(Records from a dataset)

────────────────────────────────────────

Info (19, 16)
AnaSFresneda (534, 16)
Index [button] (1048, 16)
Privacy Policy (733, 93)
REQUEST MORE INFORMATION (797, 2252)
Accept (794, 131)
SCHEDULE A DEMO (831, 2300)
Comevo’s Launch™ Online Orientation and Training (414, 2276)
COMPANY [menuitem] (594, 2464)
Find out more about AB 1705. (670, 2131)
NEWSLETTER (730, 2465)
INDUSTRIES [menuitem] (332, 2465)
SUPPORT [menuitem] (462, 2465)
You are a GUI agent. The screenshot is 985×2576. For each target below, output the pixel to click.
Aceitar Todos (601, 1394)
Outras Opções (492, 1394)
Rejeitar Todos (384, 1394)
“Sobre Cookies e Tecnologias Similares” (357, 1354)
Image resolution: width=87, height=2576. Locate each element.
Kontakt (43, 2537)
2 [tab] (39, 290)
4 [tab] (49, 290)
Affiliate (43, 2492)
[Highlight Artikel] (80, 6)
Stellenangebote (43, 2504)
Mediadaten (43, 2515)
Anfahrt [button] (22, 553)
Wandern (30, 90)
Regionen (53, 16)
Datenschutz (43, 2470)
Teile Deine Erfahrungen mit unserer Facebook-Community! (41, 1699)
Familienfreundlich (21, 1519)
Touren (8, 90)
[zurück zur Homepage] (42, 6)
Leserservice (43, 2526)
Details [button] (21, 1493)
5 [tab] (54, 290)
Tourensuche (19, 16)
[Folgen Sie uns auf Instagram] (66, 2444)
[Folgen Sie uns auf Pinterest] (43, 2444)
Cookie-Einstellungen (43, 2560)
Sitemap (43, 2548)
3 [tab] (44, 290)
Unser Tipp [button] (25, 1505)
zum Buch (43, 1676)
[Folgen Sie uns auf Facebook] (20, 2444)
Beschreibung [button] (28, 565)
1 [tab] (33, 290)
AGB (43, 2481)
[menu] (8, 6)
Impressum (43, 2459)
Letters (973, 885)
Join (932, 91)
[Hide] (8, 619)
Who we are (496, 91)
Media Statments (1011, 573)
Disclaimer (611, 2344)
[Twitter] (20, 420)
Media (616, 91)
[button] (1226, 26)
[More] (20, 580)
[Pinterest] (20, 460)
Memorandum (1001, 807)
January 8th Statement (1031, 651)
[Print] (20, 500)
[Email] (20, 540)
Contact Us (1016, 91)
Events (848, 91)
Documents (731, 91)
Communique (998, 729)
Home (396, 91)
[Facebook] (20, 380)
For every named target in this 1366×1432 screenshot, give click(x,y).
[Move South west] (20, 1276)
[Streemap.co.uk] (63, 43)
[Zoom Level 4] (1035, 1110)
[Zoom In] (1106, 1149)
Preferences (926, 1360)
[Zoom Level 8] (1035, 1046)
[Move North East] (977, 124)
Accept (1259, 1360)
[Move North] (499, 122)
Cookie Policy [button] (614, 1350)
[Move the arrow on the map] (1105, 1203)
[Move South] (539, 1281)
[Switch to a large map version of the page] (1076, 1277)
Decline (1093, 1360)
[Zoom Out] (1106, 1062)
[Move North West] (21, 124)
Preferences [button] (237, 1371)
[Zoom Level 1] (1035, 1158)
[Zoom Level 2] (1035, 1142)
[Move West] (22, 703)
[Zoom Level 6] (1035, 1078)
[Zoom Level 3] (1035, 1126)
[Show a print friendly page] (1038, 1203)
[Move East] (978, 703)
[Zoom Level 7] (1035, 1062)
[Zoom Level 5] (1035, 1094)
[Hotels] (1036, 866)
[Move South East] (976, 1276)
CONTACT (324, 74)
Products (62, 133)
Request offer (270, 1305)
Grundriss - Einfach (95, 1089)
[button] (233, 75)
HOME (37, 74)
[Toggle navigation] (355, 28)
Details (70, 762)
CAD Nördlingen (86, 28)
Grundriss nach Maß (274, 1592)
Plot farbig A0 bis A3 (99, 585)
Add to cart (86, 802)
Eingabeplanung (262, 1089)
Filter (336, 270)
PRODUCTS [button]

────────────────────────────────────────

Action item: The full set of data above must come back exactly as written.

Task response:
Info (19, 16)
AnaSFresneda (534, 16)
Index [button] (1048, 16)
Privacy Policy (733, 93)
REQUEST MORE INFORMATION (797, 2252)
Accept (794, 131)
SCHEDULE A DEMO (831, 2300)
Comevo’s Launch™ Online Orientation and Training (414, 2276)
COMPANY [menuitem] (594, 2464)
Find out more about AB 1705. (670, 2131)
NEWSLETTER (730, 2465)
INDUSTRIES [menuitem] (332, 2465)
SUPPORT [menuitem] (462, 2465)
You are a GUI agent. The screenshot is 985×2576. For each target below, output the pixel to click.
Aceitar Todos (601, 1394)
Outras Opções (492, 1394)
Rejeitar Todos (384, 1394)
“Sobre Cookies e Tecnologias Similares” (357, 1354)
Image resolution: width=87, height=2576. Locate each element.
Kontakt (43, 2537)
2 [tab] (39, 290)
4 [tab] (49, 290)
Affiliate (43, 2492)
[Highlight Artikel] (80, 6)
Stellenangebote (43, 2504)
Mediadaten (43, 2515)
Anfahrt [button] (22, 553)
Wandern (30, 90)
Regionen (53, 16)
Datenschutz (43, 2470)
Teile Deine Erfahrungen mit unserer Facebook-Community! (41, 1699)
Familienfreundlich (21, 1519)
Touren (8, 90)
[zurück zur Homepage] (42, 6)
Leserservice (43, 2526)
Details [button] (21, 1493)
5 [tab] (54, 290)
Tourensuche (19, 16)
[Folgen Sie uns auf Instagram] (66, 2444)
[Folgen Sie uns auf Pinterest] (43, 2444)
Cookie-Einstellungen (43, 2560)
Sitemap (43, 2548)
3 [tab] (44, 290)
Unser Tipp [button] (25, 1505)
zum Buch (43, 1676)
[Folgen Sie uns auf Facebook] (20, 2444)
Beschreibung [button] (28, 565)
1 [tab] (33, 290)
AGB (43, 2481)
[menu] (8, 6)
Impressum (43, 2459)
Letters (973, 885)
Join (932, 91)
[Hide] (8, 619)
Who we are (496, 91)
Media Statments (1011, 573)
Disclaimer (611, 2344)
[Twitter] (20, 420)
Media (616, 91)
[button] (1226, 26)
[More] (20, 580)
[Pinterest] (20, 460)
Memorandum (1001, 807)
January 8th Statement (1031, 651)
[Print] (20, 500)
[Email] (20, 540)
Contact Us (1016, 91)
Events (848, 91)
Documents (731, 91)
Communique (998, 729)
Home (396, 91)
[Facebook] (20, 380)
For every named target in this 1366×1432 screenshot, give click(x,y).
[Move South west] (20, 1276)
[Streemap.co.uk] (63, 43)
[Zoom Level 4] (1035, 1110)
[Zoom In] (1106, 1149)
Preferences (926, 1360)
[Zoom Level 8] (1035, 1046)
[Move North East] (977, 124)
Accept (1259, 1360)
[Move North] (499, 122)
Cookie Policy [button] (614, 1350)
[Move the arrow on the map] (1105, 1203)
[Move South] (539, 1281)
[Switch to a large map version of the page] (1076, 1277)
Decline (1093, 1360)
[Zoom Out] (1106, 1062)
[Move North West] (21, 124)
Preferences [button] (237, 1371)
[Zoom Level 1] (1035, 1158)
[Zoom Level 2] (1035, 1142)
[Move West] (22, 703)
[Zoom Level 6] (1035, 1078)
[Zoom Level 3] (1035, 1126)
[Show a print friendly page] (1038, 1203)
[Move East] (978, 703)
[Zoom Level 7] (1035, 1062)
[Zoom Level 5] (1035, 1094)
[Hotels] (1036, 866)
[Move South East] (976, 1276)
CONTACT (324, 74)
Products (62, 133)
Request offer (270, 1305)
Grundriss - Einfach (95, 1089)
[button] (233, 75)
HOME (37, 74)
[Toggle navigation] (355, 28)
Details (70, 762)
CAD Nördlingen (86, 28)
Grundriss nach Maß (274, 1592)
Plot farbig A0 bis A3 (99, 585)
Add to cart (86, 802)
Eingabeplanung (262, 1089)
Filter (336, 270)
PRODUCTS [button]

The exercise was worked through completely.